«Toute ma vie, je porterai ce poids : le sentiment d’avoir tué ma fille à cause de ma profession. Alors que les lobbys des pesticides continuent à s’enrichir en empoisonnant des enfants.» Laure Marivain, ancienne fleuriste dans les Pays de la Loire, témoigne ce mercredi 9 octobre de la mort de sa fille Emmy. Une enquête du Monde et de la cellule investigation de Radio France retrace les causes de la mort de l’enfant, le premier dont le décès est reconnu par le Fonds d’indemnisation des victimes de pesticides (FIVP). Le FIVP admet auprès du Monde «le lien de causalité entre la pathologie [d’Emmy] et son exposition aux pesticides durant la période prénatale». Une première pour une victime décédée. Une première, aussi, pour un professionnel de la fleur.

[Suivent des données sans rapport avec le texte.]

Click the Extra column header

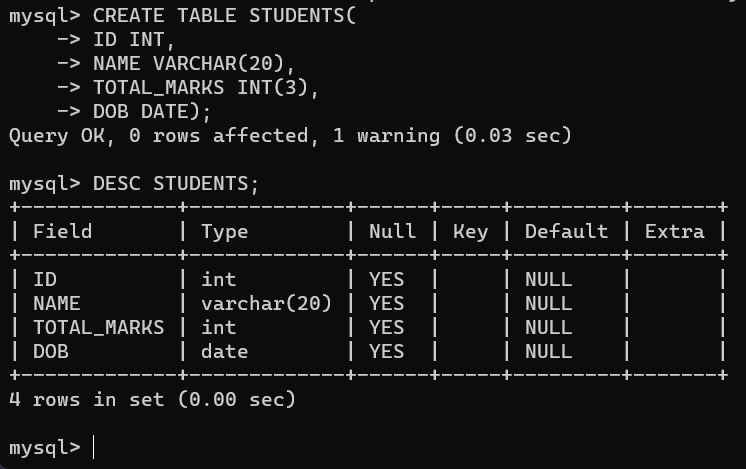click(x=674, y=232)
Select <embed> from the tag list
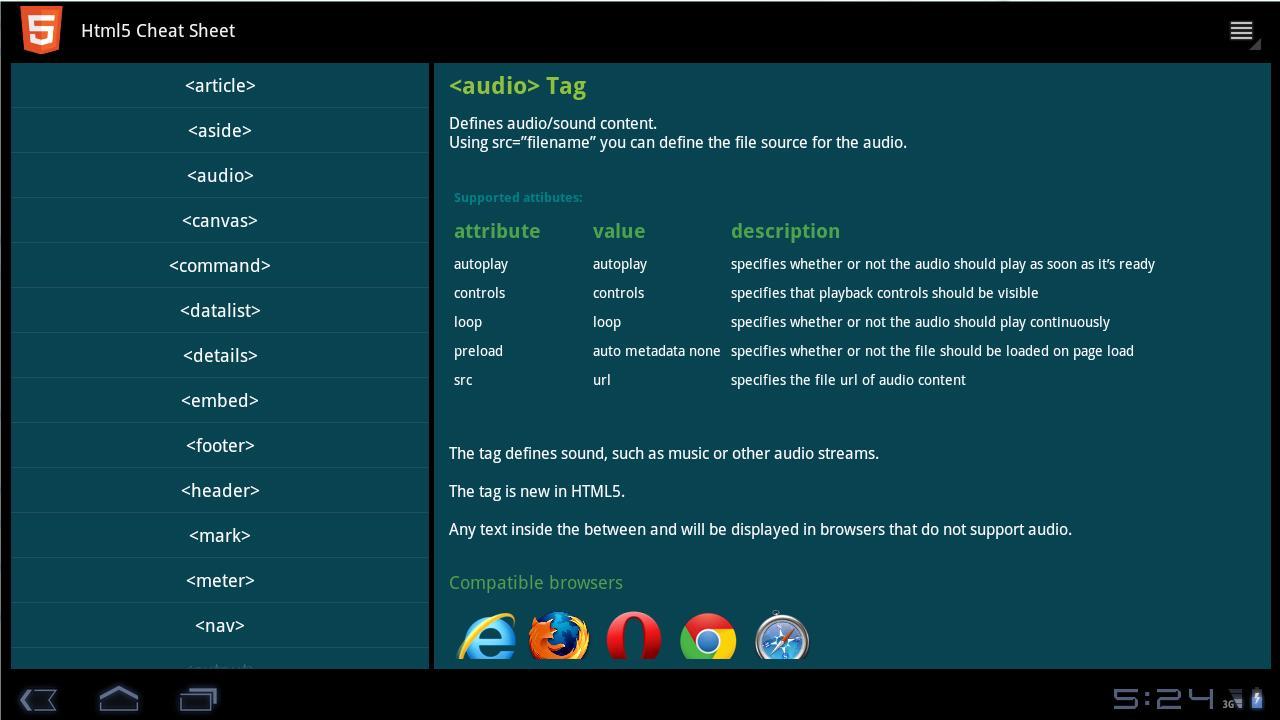 click(x=219, y=400)
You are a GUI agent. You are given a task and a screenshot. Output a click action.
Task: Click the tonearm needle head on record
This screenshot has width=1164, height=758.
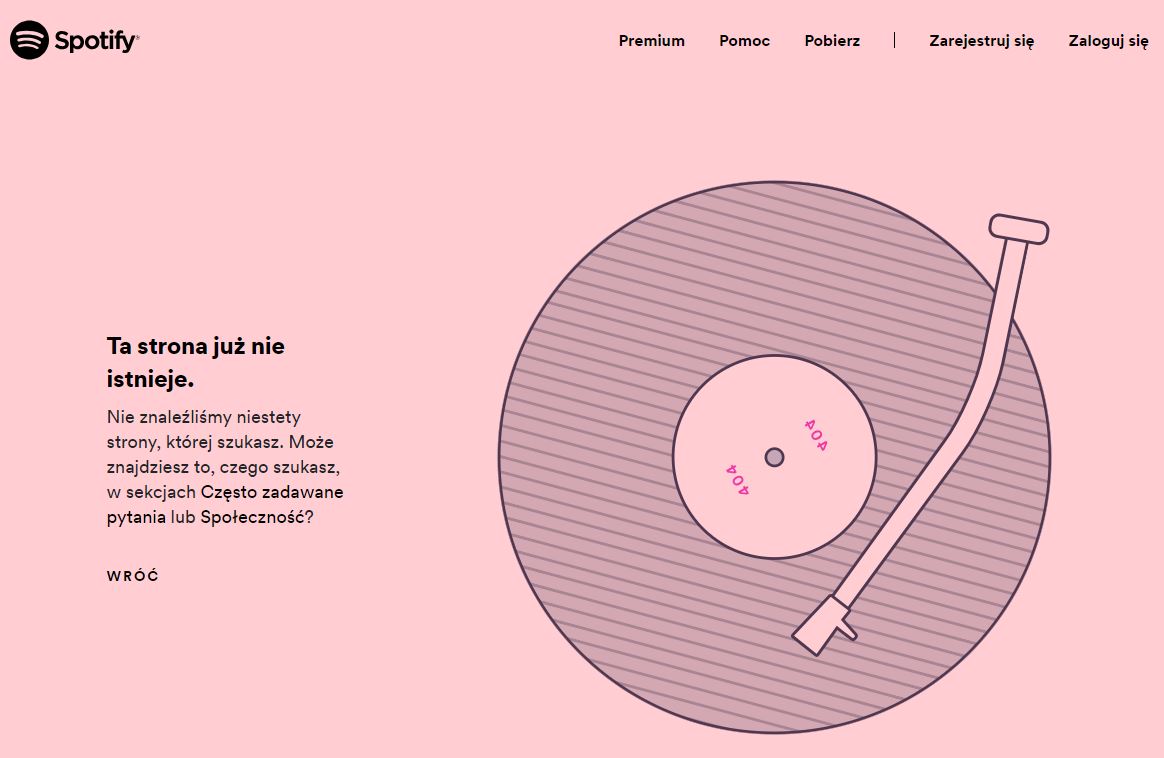click(825, 625)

Lorsqu’elle tombe enceinte d’Emmy, fin 2009, Laure Marivain est représentante en fleurs, après avoir travaillé de 2004 à 2008 dans une boutique. Elle travaille sans protection ni mise en garde contre la toxicité des fleurs, ne prête pas attention aux microcoupures aux mains et débuts d’eczéma. «Les fleuristes ne voient pas le danger, seulement la beauté des fleurs», juge-t-elle auprès du Monde.
«Toute violette»
«Quand Emmy est née, elle ne pleurait pas. Elle était toute violette. L’anesthésiste nous a dit qu’il y avait un problème avec le placenta, qu’il était carbonisé, tout noir, explique Laure Marivain à Radio France. Et puis ses bilans n’étaient pas bons. Une sage-femme m’a même demandé si je m’étais droguée pendant ma grossesse.» A 7 ans, on diagnostique à Emmy une leucémie aiguë lymphoblastique. Cinq ans plus tard, après une rémission complète, trois rechutes, et plus d’un an et demi en cumul au service d’oncologie pédiatrique du CHU de Nantes, la petite fille meurt juste avant ses 12 ans en mars 2022.
A lire aussi
Au cours de ces années d’hospitalisation, Laure Marivain se rapproche de l’association Phytovictimes, qui vient en aide aux personnes atteintes de maladies liées aux pesticides, et saisi le FIVP, créé en 2020 par la loi de financement de la sécurité sociale. Le FIVP propose une indemnisation seulement pour les préjudices subis par «les ayants droit», à hauteur de 25 000 euros pour chacun des parents de l’enfant. Ces derniers contestent cette indemnisation devant la cour d’appel de Rennes, ce mercredi. «C’est comme si Emmy et sa famille n’avaient pas souffert pendant toutes ces années», commente l’avocat de la famille, François Lafforgue.